# [Aufgaben]
1. Beantworte drei Fragen zum Auszug über die Anfänge der EU:
(a) Mit welchen Mitteln drängten die USA ihre Konkurrenten in eine Allianz?
(b) Wovon war Frankreich abhängig?
(c) Worüber wollte Frankreich die westdeutsche Wirtschaftsmacht kontrollieren?
2. Führe den Auszug über die Anfänge der EU nach seinem letzten Satz weiter.

╭─ Textauszug

Notizen zur
strategischen Einordnung der Kandidatur der LINKEN zur "Europawahl"
Die Macher der EU verfolgen von Anfang bis heute ganz andere
Motive und Ziele als die Mehrheit der europäischen Bürger*innen:
- Die Entstehung des europäischen Binnenmarkts lag zu
allererst im Interesse der USA-Nachkriegspolitik. Die USA nutzten den Wiederaufbau
der schwer kriegsgeschädigten Volkswirtschaften Europas, um ihre Konkurrenten
mit Marshallplan, Bindung der Währungen an den US-Dollar, OECD und IWF in eine
antikommunistische Allianz des Kalten Kriegs unter US-amerikanischer Führung zu
drängen. Dabei ging es ihnen vor allem um eine enge Zusammenarbeit der
Schwerindustrien (Rüstung, Atomprogramm), den Abbau von Handelshemmnissen und
die Freizügigkeit von Kapital und Arbeitskräften. Also im wesentlichen um rein
wirtschaftliche und weltmachtpolitische Ziele.
- Auch Frankreich war von Marshallplan-Hilfen abhängig und
musste sich daher den US-Bedingungen fügen. Daneben aber, weil es seinen
eigenen Weltmachtanspruch nun nicht mehr gegen den alten Erzfeind Deutschland
durchsetzen konnte, entschied Frankreich sich, den deutschen Rivalen in ein
europäisches Vertragssystem zu fesseln und die überlegene westdeutsche
Wirtschaftsmacht über supranationale Institutionen zu kontrollieren.

╰─
╭─ Ausgelesene Einträge

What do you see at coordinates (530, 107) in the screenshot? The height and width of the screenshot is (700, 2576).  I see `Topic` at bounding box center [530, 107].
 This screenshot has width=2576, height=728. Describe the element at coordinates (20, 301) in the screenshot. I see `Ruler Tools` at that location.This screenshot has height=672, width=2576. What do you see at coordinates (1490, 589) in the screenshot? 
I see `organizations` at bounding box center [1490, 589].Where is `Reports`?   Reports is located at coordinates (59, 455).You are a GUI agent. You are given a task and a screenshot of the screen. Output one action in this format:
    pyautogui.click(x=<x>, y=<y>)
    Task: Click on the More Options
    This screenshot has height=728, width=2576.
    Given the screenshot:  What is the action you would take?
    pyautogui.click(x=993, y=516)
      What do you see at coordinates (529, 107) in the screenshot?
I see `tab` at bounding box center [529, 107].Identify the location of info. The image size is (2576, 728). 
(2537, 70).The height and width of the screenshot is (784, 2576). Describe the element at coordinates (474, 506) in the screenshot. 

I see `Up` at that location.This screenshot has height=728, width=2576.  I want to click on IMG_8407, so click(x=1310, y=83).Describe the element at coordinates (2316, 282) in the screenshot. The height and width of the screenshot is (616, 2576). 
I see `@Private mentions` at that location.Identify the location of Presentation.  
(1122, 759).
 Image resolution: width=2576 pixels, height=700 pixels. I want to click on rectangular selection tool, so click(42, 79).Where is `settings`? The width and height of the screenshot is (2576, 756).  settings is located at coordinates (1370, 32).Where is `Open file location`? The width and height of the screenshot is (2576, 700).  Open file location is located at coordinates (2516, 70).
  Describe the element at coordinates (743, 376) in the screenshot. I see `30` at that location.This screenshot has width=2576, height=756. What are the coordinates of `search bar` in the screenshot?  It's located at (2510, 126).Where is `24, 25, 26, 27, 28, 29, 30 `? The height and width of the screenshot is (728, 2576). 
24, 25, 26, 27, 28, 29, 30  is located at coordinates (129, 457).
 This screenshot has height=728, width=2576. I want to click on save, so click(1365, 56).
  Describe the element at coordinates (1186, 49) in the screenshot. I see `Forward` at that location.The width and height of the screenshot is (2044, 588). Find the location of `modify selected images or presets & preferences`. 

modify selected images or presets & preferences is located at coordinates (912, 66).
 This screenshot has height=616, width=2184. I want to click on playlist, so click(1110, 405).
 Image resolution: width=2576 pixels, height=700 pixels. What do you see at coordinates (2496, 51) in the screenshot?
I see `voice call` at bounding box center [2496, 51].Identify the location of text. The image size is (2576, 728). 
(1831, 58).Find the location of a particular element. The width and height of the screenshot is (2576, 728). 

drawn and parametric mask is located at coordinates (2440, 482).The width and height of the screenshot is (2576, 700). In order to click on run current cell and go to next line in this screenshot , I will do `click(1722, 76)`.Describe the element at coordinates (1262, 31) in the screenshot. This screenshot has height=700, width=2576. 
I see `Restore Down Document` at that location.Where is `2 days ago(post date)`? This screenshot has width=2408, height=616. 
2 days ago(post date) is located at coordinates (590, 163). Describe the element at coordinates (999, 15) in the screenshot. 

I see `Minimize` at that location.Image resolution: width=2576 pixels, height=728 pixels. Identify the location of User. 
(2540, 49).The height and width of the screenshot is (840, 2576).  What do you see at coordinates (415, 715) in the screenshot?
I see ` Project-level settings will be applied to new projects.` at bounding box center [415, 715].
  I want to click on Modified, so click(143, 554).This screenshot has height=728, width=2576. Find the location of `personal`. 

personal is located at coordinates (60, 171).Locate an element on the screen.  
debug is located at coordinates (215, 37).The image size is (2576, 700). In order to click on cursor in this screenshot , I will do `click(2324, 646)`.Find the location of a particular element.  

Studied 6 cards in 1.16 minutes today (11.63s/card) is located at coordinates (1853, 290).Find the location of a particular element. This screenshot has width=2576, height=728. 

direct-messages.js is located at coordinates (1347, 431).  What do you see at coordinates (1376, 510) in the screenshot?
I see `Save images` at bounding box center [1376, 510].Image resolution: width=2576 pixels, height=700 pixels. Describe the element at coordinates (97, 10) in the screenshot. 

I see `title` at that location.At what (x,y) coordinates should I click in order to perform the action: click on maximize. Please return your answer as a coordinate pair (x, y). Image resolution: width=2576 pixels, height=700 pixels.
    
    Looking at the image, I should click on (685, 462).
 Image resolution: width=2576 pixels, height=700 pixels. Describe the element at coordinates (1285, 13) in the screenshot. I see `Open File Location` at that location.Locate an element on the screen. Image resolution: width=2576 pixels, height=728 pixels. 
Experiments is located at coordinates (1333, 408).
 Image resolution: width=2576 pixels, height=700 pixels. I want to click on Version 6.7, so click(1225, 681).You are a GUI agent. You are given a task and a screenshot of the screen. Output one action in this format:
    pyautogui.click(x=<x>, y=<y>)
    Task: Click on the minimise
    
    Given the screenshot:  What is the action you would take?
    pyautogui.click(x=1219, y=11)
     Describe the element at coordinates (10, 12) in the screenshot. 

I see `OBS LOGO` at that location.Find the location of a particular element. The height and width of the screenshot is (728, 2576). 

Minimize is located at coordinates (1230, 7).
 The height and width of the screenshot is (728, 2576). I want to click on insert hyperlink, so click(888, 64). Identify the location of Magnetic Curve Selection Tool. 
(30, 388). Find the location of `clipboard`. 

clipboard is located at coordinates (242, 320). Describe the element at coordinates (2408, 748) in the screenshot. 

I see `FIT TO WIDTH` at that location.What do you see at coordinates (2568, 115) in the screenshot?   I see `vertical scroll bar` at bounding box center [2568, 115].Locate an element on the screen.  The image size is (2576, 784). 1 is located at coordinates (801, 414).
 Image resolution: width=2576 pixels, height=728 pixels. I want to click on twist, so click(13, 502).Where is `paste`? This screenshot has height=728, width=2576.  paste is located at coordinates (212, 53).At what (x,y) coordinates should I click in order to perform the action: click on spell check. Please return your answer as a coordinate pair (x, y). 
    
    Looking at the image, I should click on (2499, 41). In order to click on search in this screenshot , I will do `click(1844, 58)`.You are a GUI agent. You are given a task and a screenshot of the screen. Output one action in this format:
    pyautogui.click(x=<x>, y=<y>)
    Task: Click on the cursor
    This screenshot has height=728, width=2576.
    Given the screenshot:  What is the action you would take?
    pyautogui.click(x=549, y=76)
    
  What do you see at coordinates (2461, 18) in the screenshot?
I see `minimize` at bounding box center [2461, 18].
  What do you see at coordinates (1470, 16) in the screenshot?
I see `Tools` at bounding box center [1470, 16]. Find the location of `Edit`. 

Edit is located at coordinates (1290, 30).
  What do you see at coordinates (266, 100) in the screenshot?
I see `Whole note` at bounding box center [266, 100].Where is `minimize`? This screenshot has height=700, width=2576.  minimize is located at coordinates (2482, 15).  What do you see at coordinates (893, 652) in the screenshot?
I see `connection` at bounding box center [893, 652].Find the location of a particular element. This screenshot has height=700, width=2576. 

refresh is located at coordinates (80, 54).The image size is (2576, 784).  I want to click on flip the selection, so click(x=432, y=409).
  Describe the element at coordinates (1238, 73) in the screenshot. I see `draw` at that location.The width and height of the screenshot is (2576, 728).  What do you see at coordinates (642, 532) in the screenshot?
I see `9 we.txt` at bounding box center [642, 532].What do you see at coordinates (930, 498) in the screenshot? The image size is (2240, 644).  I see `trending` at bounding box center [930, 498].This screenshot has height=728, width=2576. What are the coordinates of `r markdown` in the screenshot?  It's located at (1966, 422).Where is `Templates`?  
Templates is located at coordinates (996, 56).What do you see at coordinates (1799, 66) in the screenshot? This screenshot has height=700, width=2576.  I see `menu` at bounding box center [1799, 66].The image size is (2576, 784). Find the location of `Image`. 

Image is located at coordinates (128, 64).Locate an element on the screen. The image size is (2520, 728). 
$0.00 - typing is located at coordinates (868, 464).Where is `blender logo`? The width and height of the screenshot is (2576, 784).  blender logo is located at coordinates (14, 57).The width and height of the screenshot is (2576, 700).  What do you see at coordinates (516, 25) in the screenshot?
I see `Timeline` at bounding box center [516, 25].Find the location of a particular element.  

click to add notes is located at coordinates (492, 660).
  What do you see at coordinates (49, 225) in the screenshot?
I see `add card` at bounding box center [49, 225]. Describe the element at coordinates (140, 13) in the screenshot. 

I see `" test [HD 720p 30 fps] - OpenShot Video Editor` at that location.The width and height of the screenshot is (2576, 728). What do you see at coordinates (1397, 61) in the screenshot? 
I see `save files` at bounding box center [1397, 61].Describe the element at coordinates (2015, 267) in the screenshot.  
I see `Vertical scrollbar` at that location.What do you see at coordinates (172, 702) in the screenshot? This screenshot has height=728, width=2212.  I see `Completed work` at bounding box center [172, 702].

╰─

# [Lösungen]
1.
(a) Mit Marshallplan, Bindung der Währungen an den US-Dollar, OECD und IWF.
(b) Von Marshallplan-Hilfen.
(c) Über supranationale Institutionen.

2.
- Die westdeutschen Eliten sahen im gemeinsamen Markt vor
allem den goldenen Weg, sich möglichst schnell aus der Kriegsverliererposition
zu befreien und wieder zur alten wirtschaftlichen Vorkriegsstärke aufzusteigen.
Zudem konnten sie nur im europäisch-atlantischen Verbund wieder eine
Militärmacht werden. Sie träumten sogar zehn Jahre lang vom Griff nach
Atomwaffen.
Die hehren Ziele, mit denen man dem breiten Publikum erst
die Montanunion und EURATOM, dann die EWG (Europäische Wirtschaftsgemeinschaft)
und schließlich die WWU (Wirtschafts- und Währungsunion) mitsamt dem Euro
schmackhaft machte, nämlich:
-die EU sei ein dauerhaftes Friedensbündnis,
-mit der Freizügigkeit würden Schritt für Schritt auch die
Lebensverhältnisse und Sozialsysteme harmonisiert und verbessert,
-und der Wille der europäischen Völker solle sich in
demokratischen Verfahren manifestieren,
diese Versprechungen blieben in all den hunderten Verträgen
zwischen den Regierungen nur leere Lippenbekenntnisse ohne praktische
Umsetzung.
Ganz im Gegenteil:
-Der Beitritt zur EU war von Anfang an direkt mit der
NATO-Mitgliedschaft verknüpft. Als eine der ersten Vergemeinschaftungen sollte
die Verteidigungsgemeinschaft entstehen. Sie scheiterte jedoch am französischen
Souveränitätsanspruch, und bis heute können die Staaten sich nicht auf eine -
besonders von Deutschland geforderte - "Gemeinsame Außen- und
Sicherheitspolitik" (GASP) einigen. Das hinderte sie aber im Einzelfall
weder an Kriegs- und Bürgerkriegseinsätzen auf europäischem Boden (Nordirland,
Baskenland, Jugoslawien) noch an Dutzenden Kriegszügen in Afrika und Nahost.
Ein "Friedensbündnis"?
-Die neoliberale Wende seit den 70er Jahren hat nicht nur
jeden Fortschritt zu einer gemeinsamen Sozialpolitik blockiert, sondern den
Mitgliedsländern rigide Spar- und Privatisierungsprogramme aufgezwungen.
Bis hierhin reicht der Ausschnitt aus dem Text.